Global Urea Market Faces Challenges Amidst Dwindling Purchases, April 2024
- 16-Apr-2024 5:13 PM
- Journalist: Rene Swann
During the inaugural week of April 2024, concluding on April 5th, the global Urea market demonstrated a downturn. This decline primarily stems from the diminished costs of essential raw materials, notably Ammonia. The decrease in Ammonia prices has markedly reduced production expenses, consequently exerting downward pressure on market prices. Moreover, a decrease in demand from prominent downstream fertilizer markets, coupled with diminished planting activities, has further contributed to the overarching decline in prices.
The North American Urea market saw a 3.6% decline in the first week of April 2024. Insights from market participants attribute this to decreased netbacks on contractual shipments to North African and Asian markets in recent weeks, putting pressure on Urea prices. Additionally, supply chain disruptions occurred due to the collapse of the Baltimore bridge, impacting Urea availability in the US market. Despite these challenges, broader economic indicators in the US showed positive trends. Manufacturing production expanded significantly in March, reaching a two-year high, indicating overall economic growth. However, there were nuances, with job creation rates accelerating while new order growth softened. This complex landscape suggests a cautious optimism among market participants as they navigate a dynamic environment influenced by sector-specific and broader economic factors.

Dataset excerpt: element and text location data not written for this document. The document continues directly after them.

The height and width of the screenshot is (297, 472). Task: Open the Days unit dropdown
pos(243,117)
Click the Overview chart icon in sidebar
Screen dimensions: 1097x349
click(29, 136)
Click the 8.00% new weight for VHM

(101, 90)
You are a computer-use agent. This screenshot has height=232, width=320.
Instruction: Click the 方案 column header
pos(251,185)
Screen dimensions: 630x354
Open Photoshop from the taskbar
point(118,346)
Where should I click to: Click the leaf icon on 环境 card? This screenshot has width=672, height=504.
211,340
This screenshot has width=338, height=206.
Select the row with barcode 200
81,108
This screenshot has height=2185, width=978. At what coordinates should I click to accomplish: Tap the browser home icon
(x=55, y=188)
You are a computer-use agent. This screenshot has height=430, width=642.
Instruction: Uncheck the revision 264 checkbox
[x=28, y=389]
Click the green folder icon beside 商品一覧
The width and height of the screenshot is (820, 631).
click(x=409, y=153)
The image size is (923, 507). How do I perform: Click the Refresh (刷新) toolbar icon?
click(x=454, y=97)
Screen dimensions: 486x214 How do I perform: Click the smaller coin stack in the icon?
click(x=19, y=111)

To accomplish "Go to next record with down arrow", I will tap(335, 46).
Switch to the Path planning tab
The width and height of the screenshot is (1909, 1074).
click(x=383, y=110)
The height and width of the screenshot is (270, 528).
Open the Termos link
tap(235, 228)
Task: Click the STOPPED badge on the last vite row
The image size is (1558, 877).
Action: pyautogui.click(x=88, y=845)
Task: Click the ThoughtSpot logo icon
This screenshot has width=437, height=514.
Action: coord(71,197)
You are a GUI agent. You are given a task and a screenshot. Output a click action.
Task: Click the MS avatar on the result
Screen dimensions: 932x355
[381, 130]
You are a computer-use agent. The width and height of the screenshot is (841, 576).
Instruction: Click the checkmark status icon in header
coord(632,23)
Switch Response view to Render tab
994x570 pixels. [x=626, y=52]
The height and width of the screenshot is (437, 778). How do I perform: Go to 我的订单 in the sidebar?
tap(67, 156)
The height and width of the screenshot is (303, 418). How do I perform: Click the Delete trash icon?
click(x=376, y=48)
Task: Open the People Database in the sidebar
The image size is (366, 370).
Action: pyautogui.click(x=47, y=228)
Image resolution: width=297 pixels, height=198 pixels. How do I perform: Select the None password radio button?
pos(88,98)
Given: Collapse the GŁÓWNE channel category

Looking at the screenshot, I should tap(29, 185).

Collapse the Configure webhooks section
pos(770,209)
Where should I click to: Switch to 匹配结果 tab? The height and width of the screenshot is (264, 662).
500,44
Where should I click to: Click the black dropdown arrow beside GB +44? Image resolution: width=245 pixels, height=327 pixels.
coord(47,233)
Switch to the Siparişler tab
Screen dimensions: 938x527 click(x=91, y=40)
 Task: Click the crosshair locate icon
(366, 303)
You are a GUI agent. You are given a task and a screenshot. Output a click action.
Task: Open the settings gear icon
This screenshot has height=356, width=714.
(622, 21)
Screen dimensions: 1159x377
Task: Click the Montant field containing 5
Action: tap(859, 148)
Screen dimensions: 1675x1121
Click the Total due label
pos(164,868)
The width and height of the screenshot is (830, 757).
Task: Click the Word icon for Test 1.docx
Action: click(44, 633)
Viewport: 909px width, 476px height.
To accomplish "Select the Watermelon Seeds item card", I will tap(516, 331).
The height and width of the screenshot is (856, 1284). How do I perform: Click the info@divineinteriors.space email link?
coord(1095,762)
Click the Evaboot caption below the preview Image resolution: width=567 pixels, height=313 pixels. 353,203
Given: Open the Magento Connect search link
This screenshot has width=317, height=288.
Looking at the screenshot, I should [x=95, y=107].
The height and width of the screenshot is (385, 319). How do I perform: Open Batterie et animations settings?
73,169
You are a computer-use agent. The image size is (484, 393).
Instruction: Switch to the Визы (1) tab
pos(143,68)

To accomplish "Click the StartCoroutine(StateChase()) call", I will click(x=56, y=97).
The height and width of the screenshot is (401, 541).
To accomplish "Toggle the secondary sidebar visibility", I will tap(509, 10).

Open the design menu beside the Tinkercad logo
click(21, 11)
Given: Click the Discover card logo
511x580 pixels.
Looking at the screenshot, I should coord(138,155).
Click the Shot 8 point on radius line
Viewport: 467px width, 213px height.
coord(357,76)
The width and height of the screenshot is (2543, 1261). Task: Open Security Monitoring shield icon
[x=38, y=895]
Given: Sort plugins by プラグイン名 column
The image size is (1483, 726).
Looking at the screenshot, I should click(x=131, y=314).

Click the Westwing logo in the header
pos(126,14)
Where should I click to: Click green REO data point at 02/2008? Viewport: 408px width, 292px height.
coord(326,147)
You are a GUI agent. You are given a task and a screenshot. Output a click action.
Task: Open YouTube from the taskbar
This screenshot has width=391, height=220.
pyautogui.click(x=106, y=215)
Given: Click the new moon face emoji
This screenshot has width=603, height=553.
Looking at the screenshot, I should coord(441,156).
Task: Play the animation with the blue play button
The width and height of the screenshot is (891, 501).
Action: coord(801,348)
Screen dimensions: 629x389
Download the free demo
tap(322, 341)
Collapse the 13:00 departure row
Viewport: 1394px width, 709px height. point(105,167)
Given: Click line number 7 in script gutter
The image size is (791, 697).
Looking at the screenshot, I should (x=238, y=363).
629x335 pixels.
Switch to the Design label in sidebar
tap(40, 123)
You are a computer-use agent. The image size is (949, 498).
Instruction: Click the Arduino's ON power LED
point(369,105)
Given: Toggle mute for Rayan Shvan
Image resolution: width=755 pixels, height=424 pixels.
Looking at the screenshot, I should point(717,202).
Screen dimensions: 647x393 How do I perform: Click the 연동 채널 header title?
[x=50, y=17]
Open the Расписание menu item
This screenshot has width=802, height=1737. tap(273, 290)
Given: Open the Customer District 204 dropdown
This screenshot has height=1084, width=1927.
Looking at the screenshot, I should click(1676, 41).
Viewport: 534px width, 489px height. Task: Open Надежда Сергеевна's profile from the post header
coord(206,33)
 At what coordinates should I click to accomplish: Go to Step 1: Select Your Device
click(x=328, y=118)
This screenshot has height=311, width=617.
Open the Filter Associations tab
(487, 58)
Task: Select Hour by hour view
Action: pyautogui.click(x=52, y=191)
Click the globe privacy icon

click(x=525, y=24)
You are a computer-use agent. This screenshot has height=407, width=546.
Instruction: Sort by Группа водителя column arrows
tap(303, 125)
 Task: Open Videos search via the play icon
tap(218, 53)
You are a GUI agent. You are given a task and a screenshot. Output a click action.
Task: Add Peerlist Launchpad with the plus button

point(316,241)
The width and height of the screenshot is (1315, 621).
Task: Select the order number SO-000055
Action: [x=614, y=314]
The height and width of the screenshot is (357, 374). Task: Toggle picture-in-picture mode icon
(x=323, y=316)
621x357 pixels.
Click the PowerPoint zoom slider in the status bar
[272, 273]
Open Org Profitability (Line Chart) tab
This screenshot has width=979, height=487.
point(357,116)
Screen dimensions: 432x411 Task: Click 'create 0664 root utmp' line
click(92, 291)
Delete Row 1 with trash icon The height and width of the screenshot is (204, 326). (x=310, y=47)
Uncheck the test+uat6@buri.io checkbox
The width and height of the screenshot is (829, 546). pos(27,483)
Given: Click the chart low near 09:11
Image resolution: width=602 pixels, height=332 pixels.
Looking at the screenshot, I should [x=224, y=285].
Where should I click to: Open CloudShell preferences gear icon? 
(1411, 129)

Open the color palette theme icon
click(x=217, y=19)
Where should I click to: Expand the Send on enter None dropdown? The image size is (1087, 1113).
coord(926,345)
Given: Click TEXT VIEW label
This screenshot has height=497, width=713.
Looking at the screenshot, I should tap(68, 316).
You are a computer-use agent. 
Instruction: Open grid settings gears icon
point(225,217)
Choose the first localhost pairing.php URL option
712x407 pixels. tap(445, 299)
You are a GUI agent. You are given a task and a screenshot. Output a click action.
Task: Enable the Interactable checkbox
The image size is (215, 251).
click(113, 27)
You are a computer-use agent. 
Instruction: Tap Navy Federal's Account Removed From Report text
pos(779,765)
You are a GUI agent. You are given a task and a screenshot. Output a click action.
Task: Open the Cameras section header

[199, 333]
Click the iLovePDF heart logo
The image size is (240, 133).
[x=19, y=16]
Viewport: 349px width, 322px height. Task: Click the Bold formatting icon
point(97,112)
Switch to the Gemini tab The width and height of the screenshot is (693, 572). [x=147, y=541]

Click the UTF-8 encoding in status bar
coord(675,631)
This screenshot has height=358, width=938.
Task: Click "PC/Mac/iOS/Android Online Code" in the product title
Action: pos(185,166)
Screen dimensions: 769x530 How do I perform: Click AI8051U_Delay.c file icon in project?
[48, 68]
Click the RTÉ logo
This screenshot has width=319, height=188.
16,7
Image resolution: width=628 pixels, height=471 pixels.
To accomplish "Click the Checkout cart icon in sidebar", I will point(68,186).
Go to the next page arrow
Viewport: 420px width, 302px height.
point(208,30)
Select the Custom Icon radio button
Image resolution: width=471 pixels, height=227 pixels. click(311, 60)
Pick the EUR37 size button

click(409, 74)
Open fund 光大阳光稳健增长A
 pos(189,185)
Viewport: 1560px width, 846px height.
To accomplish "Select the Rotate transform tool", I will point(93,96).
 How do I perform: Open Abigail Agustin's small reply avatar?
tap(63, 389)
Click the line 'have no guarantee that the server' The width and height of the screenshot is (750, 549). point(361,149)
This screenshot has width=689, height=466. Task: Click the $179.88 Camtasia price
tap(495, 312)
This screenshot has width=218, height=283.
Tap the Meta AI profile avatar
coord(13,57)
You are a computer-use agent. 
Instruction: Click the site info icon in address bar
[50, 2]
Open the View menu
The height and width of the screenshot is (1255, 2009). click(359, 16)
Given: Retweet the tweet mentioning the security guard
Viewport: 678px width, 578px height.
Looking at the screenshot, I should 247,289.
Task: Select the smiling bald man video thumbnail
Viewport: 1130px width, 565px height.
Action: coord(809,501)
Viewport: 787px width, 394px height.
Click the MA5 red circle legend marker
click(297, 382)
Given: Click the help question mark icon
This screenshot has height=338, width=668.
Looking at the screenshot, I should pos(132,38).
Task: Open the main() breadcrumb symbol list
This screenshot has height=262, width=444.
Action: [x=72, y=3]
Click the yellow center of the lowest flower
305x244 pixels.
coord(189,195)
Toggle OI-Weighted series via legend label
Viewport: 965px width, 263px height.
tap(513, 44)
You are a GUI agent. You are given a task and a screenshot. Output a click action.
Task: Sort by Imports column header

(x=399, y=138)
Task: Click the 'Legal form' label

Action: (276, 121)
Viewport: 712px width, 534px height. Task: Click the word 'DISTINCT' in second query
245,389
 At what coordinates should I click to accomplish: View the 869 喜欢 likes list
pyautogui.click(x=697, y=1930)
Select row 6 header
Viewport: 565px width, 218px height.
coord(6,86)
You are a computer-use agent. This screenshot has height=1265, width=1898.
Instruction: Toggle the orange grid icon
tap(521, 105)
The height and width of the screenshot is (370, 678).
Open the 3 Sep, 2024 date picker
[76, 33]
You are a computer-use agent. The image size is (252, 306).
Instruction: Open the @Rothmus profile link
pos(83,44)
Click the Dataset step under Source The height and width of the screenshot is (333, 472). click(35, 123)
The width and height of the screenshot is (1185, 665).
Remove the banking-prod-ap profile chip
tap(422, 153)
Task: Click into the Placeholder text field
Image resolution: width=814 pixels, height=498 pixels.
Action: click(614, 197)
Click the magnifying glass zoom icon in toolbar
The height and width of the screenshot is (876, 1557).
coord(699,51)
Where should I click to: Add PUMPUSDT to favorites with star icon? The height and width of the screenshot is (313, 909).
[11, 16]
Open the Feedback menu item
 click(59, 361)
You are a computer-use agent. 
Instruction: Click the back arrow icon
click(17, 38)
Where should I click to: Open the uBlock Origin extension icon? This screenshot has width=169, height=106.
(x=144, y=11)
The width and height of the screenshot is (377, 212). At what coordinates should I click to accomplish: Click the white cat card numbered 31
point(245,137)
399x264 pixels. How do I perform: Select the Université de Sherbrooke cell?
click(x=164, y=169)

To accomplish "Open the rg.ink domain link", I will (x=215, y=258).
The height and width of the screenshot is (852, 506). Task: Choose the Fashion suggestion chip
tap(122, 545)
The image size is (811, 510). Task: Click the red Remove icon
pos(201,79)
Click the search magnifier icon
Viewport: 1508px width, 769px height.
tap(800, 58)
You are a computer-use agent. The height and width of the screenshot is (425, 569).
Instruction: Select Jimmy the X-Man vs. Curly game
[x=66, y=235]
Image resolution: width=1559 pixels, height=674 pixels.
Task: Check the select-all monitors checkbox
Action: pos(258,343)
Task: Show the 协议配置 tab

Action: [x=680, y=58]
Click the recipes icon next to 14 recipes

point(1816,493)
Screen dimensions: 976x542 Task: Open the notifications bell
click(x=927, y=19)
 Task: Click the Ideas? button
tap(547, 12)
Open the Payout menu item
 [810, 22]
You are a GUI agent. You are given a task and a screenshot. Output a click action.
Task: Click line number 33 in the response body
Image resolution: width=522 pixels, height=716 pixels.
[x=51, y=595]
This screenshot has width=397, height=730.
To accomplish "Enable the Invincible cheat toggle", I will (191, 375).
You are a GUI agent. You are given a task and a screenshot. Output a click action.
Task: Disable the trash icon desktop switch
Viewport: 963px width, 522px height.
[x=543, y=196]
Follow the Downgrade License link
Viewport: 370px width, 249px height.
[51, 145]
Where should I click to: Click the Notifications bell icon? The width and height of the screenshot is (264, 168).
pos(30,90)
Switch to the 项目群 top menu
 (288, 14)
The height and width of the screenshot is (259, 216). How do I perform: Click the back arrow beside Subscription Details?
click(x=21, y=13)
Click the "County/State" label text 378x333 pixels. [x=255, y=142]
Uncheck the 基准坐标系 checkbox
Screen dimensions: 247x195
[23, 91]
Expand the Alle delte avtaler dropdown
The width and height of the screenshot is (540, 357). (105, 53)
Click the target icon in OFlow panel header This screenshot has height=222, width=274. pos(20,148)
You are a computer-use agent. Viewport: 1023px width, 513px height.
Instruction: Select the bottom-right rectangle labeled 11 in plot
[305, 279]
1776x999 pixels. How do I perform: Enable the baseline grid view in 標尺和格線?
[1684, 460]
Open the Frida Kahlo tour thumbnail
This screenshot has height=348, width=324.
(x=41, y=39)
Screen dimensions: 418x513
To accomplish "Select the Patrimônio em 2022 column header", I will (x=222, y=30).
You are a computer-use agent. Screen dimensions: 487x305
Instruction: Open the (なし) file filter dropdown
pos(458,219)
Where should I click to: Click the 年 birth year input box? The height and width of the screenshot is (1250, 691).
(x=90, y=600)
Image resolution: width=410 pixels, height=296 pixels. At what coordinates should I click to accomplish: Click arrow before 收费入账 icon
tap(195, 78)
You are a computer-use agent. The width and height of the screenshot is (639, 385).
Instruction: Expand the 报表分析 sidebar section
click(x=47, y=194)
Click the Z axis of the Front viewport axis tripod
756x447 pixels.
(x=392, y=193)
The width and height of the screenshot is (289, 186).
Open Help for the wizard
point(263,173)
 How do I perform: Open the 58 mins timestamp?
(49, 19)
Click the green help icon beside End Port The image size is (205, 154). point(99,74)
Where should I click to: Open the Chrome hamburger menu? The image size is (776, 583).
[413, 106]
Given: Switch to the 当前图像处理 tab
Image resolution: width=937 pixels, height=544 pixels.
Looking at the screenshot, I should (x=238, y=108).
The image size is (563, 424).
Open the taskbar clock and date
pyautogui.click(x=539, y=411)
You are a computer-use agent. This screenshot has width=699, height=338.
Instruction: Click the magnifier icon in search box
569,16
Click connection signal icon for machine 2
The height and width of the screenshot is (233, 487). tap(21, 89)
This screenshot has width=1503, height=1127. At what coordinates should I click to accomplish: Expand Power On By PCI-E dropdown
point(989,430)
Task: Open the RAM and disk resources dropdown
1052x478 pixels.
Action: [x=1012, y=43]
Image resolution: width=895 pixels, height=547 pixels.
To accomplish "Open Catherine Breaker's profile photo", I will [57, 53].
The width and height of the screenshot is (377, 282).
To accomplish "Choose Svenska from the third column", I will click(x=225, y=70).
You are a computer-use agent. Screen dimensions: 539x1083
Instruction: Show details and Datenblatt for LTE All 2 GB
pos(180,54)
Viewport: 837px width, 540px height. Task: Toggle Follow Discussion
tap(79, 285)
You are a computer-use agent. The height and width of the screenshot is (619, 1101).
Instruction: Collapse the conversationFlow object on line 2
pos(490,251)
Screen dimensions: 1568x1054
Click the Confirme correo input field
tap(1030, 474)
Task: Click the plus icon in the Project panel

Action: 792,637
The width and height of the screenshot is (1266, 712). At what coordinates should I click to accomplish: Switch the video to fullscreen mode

Similarly in the European market, Urea prices stood on a bearish note amidst poor demand due to inadequate weather conditions within the country. Various surveys conducted indicate drying up of demand, albeit with some exceptions noted in specific pockets, particularly in the northern part of the region. A significant contributing factor to this shift in demand patterns was the prolonged and pronounced impact of high rainfall experienced in the northern regions of Europe over the past few weeks. This extended period of precipitation effectively extended the ongoing season, resulting in delays in the application of fertilizers, including Urea.
In like manner, The Chinese Urea market experienced a downward trajectory during the current week, diverging from the trend observed in the preceding week. The prices declined by 3.7% driven by a narrowed gap between demand and supply, facilitated by a surplus availability of material within the Chinese market. This surplus was accentuated by the resumption of operations at major Urea plants, coupled with diminished demand for Urea and its essential downstream derivatives, including Urea Ammonium Nitrate. Insights obtained from multiple market participants reveal that Urea production within the country has been operating at exceptionally high levels, with reported output ranging between 150,000 to 200,000 tons per day. This production rate stands as the highest recorded in the past five years. Simultaneously, demand for Urea from the prominent downstream fertilizer industry began to recover in anticipation of the forthcoming Barley and Oats planting season within the country. However, this revival was lower than expected due to inadequate weather conditions and rainstorms, thereby mitigating any significant impact on Urea prices.